XPath not working as expected with findall
anandijain opened this issue · comments
I cannot seem to make findall
work as intended. According to https://www.w3schools.com/xml/xpath_syntax.asp, it seems like the Xpath //ci
should get compartment
, k1
, S1
, but findall
returns empty Node.
<math xmlns="http://www.w3.org/1998/Math/MathML">
<apply>
<times/>
<ci> compartment
</ci>
<ci> k1
</ci>
<ci> S1
</ci>
</apply>
</math>
julia> findall("//ci", xml)
EzXML.Node[]
Your document has a namespace. See here
In particular:
There is a caveat on the combination of XPath and namespaces: if a document contains elements with a default namespace, you need to specify its prefix to the find* function. For example, in the following example, the root element and its descendants have a default namespace "http://www.foobar.org", but it does not have its own prefix.
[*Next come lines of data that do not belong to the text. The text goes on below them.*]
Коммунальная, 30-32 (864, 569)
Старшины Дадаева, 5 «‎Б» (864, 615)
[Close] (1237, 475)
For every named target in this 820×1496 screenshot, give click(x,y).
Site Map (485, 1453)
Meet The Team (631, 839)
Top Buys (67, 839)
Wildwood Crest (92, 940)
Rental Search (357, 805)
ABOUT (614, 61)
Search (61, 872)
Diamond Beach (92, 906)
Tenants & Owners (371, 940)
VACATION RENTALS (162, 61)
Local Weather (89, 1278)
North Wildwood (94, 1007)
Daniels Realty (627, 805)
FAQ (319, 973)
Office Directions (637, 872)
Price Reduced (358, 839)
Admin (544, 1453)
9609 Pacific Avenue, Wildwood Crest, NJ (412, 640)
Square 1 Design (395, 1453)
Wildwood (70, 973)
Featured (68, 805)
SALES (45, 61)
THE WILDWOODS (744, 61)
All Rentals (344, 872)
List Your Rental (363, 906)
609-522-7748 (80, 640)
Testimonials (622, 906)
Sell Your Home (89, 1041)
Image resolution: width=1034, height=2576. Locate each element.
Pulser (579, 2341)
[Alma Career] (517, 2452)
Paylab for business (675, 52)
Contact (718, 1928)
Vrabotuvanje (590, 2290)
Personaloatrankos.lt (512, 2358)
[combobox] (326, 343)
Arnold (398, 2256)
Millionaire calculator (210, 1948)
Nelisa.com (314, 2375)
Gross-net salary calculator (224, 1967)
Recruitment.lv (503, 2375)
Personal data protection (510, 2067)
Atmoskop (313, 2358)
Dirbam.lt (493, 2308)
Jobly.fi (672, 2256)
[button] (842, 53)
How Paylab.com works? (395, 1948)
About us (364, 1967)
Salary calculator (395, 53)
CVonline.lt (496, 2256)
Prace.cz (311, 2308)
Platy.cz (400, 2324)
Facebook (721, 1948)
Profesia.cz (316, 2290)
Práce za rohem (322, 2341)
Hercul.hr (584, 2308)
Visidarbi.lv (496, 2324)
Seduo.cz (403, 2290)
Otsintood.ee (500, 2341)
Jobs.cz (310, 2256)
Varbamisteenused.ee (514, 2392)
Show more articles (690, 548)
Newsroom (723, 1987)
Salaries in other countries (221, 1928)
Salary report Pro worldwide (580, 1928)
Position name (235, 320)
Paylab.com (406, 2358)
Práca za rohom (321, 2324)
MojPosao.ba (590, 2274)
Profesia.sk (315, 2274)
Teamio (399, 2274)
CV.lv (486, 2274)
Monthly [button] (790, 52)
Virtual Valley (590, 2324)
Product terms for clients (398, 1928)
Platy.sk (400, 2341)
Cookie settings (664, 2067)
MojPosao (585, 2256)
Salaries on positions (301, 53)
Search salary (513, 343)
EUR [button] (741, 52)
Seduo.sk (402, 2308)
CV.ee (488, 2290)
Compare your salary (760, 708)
In this case, you need to assign a prefix to the namespance when finding elements in the namespace:
julia> doc = parsexml(""" <parent xmlns="http://www.foobar.org"> <child/> </parent> """) EzXML.Document(EzXML.Node(<DOCUMENT_NODE@0x00007fdc67710030>)) julia> findall("/parent/child", doc.root) # nothing will be found 0-element Array{EzXML.Node,1} julia> namespaces(doc.root) # the default namespace has an empty prefix 1-element Array{Pair{String,String},1}: "" => "http://www.foobar.org" julia> ns = namespace(doc.root) # get the namespace "http://www.foobar.org" julia> findall("/x:parent/x:child", doc.root, ["x"=>ns]) # specify its prefix as "x" 1-element Array{EzXML.Node,1}: EzXML.Node(<ELEMENT_NODE[child]@0x00007fdc6774c990>)
So for yours:
julia> str = """
<math xmlns="http://www.w3.org/1998/Math/MathML">
<apply>
<times/>
<ci> compartment
</ci>
<ci> k1
</ci>
<ci> S1
</ci>
</apply>
</math>
"""
"<math xmlns=\"http://www.w3.org/1998/Math/MathML\">\n <apply>\n <times/>\n <ci> compartment\n </ci>\n <ci> k1\n </ci>\n <ci> S1\n </ci>\n </apply>\n</math>\n"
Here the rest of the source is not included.